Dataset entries
::::::::::
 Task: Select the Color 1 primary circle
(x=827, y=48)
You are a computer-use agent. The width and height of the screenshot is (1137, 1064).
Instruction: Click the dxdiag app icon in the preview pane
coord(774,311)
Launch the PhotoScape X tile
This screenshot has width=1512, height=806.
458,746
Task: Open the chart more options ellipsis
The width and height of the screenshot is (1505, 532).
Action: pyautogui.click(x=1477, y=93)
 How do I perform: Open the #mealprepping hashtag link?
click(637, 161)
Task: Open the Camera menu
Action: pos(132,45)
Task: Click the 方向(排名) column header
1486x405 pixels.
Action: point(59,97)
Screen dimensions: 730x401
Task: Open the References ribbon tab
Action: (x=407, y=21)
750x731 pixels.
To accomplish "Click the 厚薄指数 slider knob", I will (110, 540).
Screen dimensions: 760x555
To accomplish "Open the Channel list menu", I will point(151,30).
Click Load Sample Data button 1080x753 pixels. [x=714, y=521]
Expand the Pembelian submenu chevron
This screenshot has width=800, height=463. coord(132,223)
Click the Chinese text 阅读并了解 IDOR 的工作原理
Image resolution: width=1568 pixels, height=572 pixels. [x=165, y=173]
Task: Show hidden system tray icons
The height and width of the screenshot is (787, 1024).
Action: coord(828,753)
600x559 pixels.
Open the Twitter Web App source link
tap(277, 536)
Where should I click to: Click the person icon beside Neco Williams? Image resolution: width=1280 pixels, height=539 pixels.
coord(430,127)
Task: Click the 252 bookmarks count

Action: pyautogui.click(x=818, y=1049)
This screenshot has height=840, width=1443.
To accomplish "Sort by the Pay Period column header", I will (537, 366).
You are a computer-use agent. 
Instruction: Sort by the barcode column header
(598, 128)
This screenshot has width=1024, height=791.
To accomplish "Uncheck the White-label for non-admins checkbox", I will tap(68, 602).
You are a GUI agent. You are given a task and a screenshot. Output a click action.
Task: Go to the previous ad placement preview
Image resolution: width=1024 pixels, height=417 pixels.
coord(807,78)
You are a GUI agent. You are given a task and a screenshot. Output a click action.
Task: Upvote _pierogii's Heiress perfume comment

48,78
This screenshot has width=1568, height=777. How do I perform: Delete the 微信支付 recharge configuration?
::::::::::
Copy out every record again, letter for letter.

ANSWER TO THIS TASK:
 Task: Select the Color 1 primary circle
(x=827, y=48)
You are a computer-use agent. The width and height of the screenshot is (1137, 1064).
Instruction: Click the dxdiag app icon in the preview pane
coord(774,311)
Launch the PhotoScape X tile
This screenshot has width=1512, height=806.
458,746
Task: Open the chart more options ellipsis
The width and height of the screenshot is (1505, 532).
Action: pyautogui.click(x=1477, y=93)
 How do I perform: Open the #mealprepping hashtag link?
click(637, 161)
Task: Open the Camera menu
Action: pos(132,45)
Task: Click the 方向(排名) column header
1486x405 pixels.
Action: point(59,97)
Screen dimensions: 730x401
Task: Open the References ribbon tab
Action: (x=407, y=21)
750x731 pixels.
To accomplish "Click the 厚薄指数 slider knob", I will (110, 540).
Screen dimensions: 760x555
To accomplish "Open the Channel list menu", I will point(151,30).
Click Load Sample Data button 1080x753 pixels. [x=714, y=521]
Expand the Pembelian submenu chevron
This screenshot has width=800, height=463. coord(132,223)
Click the Chinese text 阅读并了解 IDOR 的工作原理
Image resolution: width=1568 pixels, height=572 pixels. [x=165, y=173]
Task: Show hidden system tray icons
The height and width of the screenshot is (787, 1024).
Action: coord(828,753)
600x559 pixels.
Open the Twitter Web App source link
tap(277, 536)
Where should I click to: Click the person icon beside Neco Williams? Image resolution: width=1280 pixels, height=539 pixels.
coord(430,127)
Task: Click the 252 bookmarks count

Action: pyautogui.click(x=818, y=1049)
This screenshot has height=840, width=1443.
To accomplish "Sort by the Pay Period column header", I will (537, 366).
You are a computer-use agent. 
Instruction: Sort by the barcode column header
(598, 128)
This screenshot has width=1024, height=791.
To accomplish "Uncheck the White-label for non-admins checkbox", I will tap(68, 602).
You are a GUI agent. You are given a task and a screenshot. Output a click action.
Task: Go to the previous ad placement preview
Image resolution: width=1024 pixels, height=417 pixels.
coord(807,78)
You are a GUI agent. You are given a task and a screenshot. Output a click action.
Task: Upvote _pierogii's Heiress perfume comment

48,78
This screenshot has width=1568, height=777. How do I perform: Delete the 微信支付 recharge configuration?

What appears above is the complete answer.